When my wife and I were having long term marital troubles, I had chest pain for years from the stress of that. When she passed away from a long illness, the stress stopped. So it was the stress which caused a physical condition, chest pain.
So in your case, the stress from the ended relationship, caused psy. problems, or health anxiety, in my amateur opinion.
The stress has to come out somewhere: mental or physical problems.
Also, you said, (the arguments, etc.) "all because I didn't want to hurt him by ending things so I stressed myself out for a few months trying to fix something for his benefit."
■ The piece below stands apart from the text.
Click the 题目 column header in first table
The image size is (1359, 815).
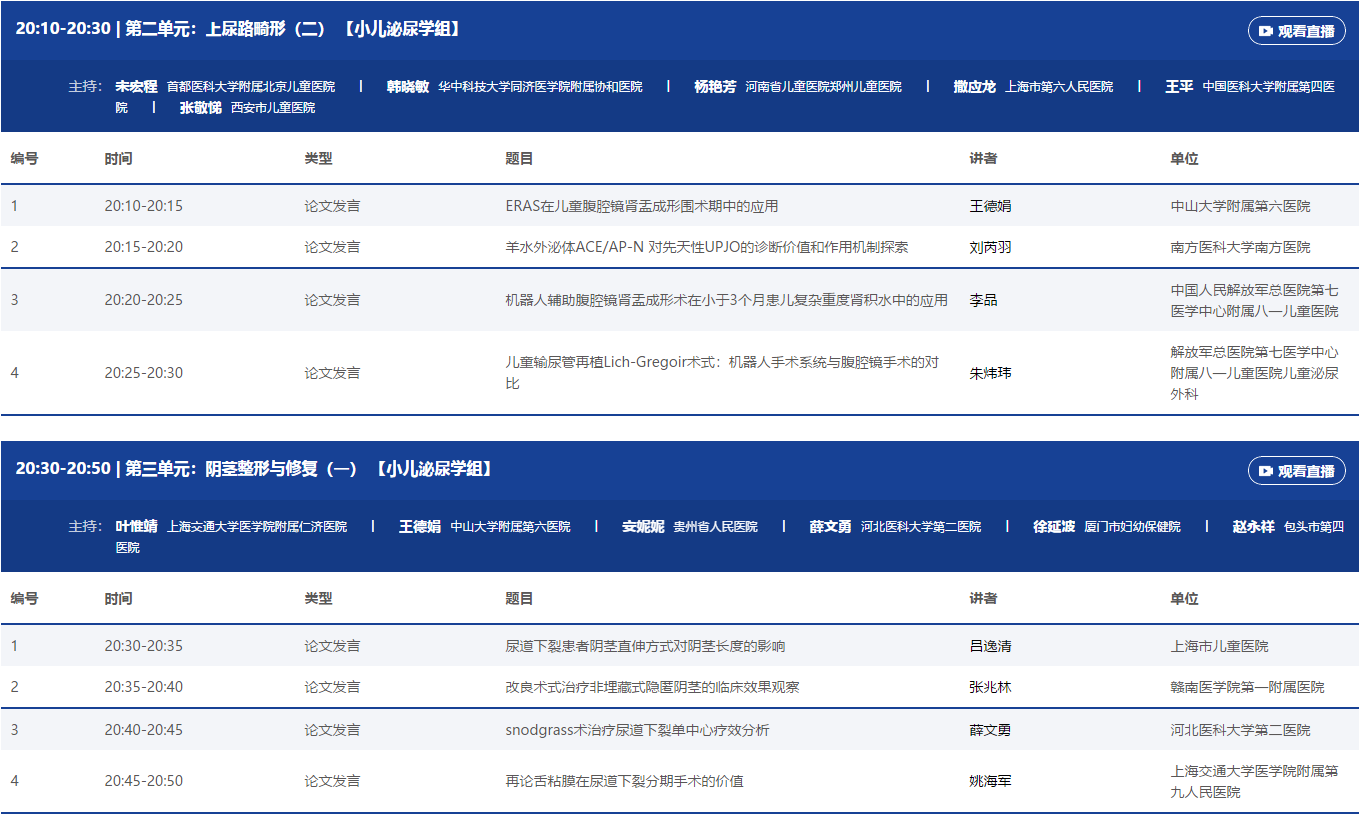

You internalized the stress, trying to make it easier on him, rather than going outward say in anger at him.
So the stress goes inside of you, not out at him. And the stress has to come out in some fashion.
So rather than hurt him, you hurt yourself. And its resulted in this mental problem, health anxiety, which you're choosing to look at as schizophrenia. If you have health anxiety, it's your problem, and if it's a particular illness, it's the illnesses problem, and you don't have to take the blame for it.
Do you agree this is where it started?
Are you trying to take the blame for the breakup and hurting your boyfriend, and therefore you are a bad person, and this is the punishment?
Can you not see that you are not to blame for the breakup, that you did not hurt your boyfriend, and that you are not a bad person?